▶ _Problem description_: Return, from the data that follows, each line that holds the word "dropdown".

Dataset entries below:

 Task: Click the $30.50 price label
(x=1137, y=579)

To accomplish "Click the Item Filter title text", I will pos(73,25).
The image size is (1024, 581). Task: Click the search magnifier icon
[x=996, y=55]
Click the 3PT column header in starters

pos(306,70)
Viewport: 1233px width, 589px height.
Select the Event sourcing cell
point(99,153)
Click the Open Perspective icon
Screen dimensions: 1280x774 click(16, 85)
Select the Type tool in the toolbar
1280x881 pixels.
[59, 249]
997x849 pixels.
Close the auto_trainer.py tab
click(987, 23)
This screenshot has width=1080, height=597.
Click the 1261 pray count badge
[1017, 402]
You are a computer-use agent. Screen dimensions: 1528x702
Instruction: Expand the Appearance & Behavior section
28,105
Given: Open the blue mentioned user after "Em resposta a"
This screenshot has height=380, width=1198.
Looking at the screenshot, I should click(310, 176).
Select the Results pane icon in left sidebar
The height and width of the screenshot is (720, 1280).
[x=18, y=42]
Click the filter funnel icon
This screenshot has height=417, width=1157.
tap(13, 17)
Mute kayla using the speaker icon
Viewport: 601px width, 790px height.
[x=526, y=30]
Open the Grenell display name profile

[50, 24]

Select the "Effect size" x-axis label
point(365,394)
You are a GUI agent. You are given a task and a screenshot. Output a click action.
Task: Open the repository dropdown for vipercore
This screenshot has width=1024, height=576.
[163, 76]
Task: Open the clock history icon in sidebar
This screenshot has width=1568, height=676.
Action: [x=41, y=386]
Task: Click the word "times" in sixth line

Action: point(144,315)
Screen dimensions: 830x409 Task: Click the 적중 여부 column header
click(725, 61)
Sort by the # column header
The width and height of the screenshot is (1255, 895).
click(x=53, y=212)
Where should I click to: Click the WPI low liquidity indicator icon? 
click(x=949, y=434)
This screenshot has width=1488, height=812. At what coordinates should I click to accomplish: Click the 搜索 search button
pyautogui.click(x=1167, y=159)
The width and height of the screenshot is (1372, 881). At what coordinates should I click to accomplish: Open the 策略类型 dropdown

End of Dataset entries.

▶ _Solution to this problem_:
Task: Open the repository dropdown for vipercore
The width and height of the screenshot is (1372, 881). At what coordinates should I click to accomplish: Open the 策略类型 dropdown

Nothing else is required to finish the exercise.